The story revolves around two star-crossed lovers from different supernatural factions, so it is difficult to say whether the A plot is the romance, the feud between the factions, or both. The romantic and non-romantic plot points are directly tied together. The individual story arcs are primarily driven by non-romantic conflict but the overarching meta-plot is definitely the story of the relationship between the two characters and to a lesser degree their relationships with family and friends. There are also a number of individual character arcs and subplots that have nothing to do with romance, but focus on things like platonic friendships and mentorhood.

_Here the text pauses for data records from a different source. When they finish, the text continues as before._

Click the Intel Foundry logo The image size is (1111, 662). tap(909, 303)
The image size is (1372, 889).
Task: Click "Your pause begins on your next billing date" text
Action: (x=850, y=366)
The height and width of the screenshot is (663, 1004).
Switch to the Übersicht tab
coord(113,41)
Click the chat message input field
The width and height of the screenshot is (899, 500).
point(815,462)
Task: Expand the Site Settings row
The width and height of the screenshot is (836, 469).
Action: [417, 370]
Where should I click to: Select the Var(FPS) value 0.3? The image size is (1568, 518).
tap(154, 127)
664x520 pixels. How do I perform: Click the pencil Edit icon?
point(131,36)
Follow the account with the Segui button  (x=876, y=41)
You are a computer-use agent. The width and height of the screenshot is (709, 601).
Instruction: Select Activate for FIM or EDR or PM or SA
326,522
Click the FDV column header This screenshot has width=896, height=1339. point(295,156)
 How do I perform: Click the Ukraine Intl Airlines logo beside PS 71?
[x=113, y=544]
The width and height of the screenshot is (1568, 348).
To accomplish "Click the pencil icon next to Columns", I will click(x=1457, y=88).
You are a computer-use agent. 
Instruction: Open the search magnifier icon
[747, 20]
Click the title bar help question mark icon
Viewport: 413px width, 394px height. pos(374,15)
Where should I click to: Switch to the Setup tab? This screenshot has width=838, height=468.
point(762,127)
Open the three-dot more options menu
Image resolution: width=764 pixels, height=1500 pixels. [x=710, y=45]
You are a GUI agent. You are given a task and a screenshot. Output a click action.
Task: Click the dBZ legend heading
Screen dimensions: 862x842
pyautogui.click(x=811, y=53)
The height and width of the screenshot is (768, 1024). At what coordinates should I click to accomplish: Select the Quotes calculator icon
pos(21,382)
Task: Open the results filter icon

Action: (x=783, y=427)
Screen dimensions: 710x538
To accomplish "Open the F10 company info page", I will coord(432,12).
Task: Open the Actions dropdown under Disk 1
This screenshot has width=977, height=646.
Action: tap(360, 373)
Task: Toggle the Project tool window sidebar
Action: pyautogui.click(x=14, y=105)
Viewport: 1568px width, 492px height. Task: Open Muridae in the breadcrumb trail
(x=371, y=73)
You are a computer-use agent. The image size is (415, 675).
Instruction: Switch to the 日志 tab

The romance is not treated as a steamy, wish-fulfillment fantasy (contra something like Twilight), but is used to further the non-romantic themes of the novel about the human condition. There is no erotica, and cutesy romantic gestures that you would expect in a romance novel are virtually absent unless they further character development.

I've heard it said if you can remove the romance from the story and it still works it's not a paranormal romance. However, while the romance is key to the story, there's very little of the typical "they love me, they love me not" and "supernatural phenomena merely exist to get the characters to shack up" typical of paranormal romance.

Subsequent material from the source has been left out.